Upon failure or unexpected results: 1. Debug hardware integration issues before extended campaigns 2. Adjust shadow budgets or observable selection based on noise levels 3. Consider alternative backends if selected backend underperforms

Part of Phase 1 Research Plan

This experiment is the hardware validation gate in the Phase 1 execution chain:

SMOKE-SIM ──✓──> SMOKE-HW ──────> Extended Validation
              (simulator)   (this)             │
                                               ├─> S-T01 (≥10 trials)
                                               ├─> S-T02 (MEM + v1)
                                               └─> C/O/B/M starters

Phase 1 Status: - ✅ SMOKE-SIM: Passed (SSR=17.37×) - 🔄 SMOKE-HW: In progress (this experiment) - ⏳ S-T01/S-T02: Awaiting SMOKE-HW completion - ⏳ Cross-workstream: Awaiting SMOKE-HW completion

Risk Mitigation: Keeping this experiment small (3 qubits, 100 shots, single trial) minimizes cost if unexpected issues arise, while still providing sufficient validation to proceed with confidence.

Additional Considerations

Backend Selection Criteria

For this smoke test, select IBM backend based on: 1. Low queue depth (prefer < 100 pending jobs) 2. Recent calibration (< 24 hours old) 3. Good qubit quality (readout error < 5%, T1 > 50 μs on target qubits) 4. Free-tier access (ibm_fez, ibm_marrakesh, ibm_torino, ibm_brisbane)
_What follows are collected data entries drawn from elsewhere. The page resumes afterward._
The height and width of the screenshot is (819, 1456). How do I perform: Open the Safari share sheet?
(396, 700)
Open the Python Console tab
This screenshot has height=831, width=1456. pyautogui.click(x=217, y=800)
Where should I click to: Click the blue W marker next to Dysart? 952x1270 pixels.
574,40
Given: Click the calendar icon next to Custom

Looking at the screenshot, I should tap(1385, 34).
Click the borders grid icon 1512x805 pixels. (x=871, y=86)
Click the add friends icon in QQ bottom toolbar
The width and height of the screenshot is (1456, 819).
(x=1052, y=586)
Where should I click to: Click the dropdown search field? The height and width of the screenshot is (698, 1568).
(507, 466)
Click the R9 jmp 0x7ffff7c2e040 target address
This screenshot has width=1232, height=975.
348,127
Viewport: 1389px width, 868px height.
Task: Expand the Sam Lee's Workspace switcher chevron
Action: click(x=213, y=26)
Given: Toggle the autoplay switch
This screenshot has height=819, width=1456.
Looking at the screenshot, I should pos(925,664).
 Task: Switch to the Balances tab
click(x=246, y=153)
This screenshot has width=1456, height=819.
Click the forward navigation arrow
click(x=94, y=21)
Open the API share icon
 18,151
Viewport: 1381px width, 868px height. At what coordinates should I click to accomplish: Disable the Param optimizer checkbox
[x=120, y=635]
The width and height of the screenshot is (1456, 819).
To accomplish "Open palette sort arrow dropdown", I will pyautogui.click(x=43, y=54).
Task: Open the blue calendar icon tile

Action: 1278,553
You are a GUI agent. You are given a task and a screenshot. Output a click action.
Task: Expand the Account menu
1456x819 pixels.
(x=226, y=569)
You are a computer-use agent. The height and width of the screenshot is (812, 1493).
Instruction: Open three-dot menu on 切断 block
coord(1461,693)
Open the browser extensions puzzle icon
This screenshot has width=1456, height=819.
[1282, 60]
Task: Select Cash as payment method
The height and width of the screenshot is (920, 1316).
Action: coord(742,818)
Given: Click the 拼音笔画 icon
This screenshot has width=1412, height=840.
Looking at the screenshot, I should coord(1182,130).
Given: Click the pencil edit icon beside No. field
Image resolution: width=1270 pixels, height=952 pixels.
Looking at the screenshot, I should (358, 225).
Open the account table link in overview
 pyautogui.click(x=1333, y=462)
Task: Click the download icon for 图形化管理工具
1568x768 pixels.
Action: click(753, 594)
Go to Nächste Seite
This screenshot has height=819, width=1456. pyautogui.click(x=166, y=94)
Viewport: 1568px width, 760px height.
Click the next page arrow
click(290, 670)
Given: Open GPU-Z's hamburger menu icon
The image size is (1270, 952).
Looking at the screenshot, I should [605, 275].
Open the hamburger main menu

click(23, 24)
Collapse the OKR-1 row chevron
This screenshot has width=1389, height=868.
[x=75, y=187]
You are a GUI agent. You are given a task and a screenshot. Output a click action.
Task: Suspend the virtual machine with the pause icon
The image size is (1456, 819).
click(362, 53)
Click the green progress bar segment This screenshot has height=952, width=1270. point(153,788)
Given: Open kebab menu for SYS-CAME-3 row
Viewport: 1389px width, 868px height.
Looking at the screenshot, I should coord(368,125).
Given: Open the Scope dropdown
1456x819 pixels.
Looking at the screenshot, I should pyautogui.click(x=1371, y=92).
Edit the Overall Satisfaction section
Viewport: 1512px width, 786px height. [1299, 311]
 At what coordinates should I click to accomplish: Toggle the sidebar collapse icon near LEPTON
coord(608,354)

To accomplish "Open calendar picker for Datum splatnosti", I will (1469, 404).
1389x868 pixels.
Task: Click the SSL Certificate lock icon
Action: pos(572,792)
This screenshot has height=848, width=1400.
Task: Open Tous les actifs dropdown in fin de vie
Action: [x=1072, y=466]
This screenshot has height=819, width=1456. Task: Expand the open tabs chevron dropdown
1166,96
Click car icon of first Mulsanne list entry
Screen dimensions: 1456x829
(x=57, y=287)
As of Nov 3, 2025: ibm_fez (77 pending jobs) is optimal.

Operational Learning Goals

Beyond scientific validation, this experiment tests operational workflows: - quartumse runtime-status CLI for queue monitoring - Backend descriptor parsing (provider:name syntax) - Calibration reuse vs. refresh logic - Manifest storage and retrieval patterns - Webhook notifications for job completion (if configured)

These operational learnings inform Phase 2 hardware campaign planning.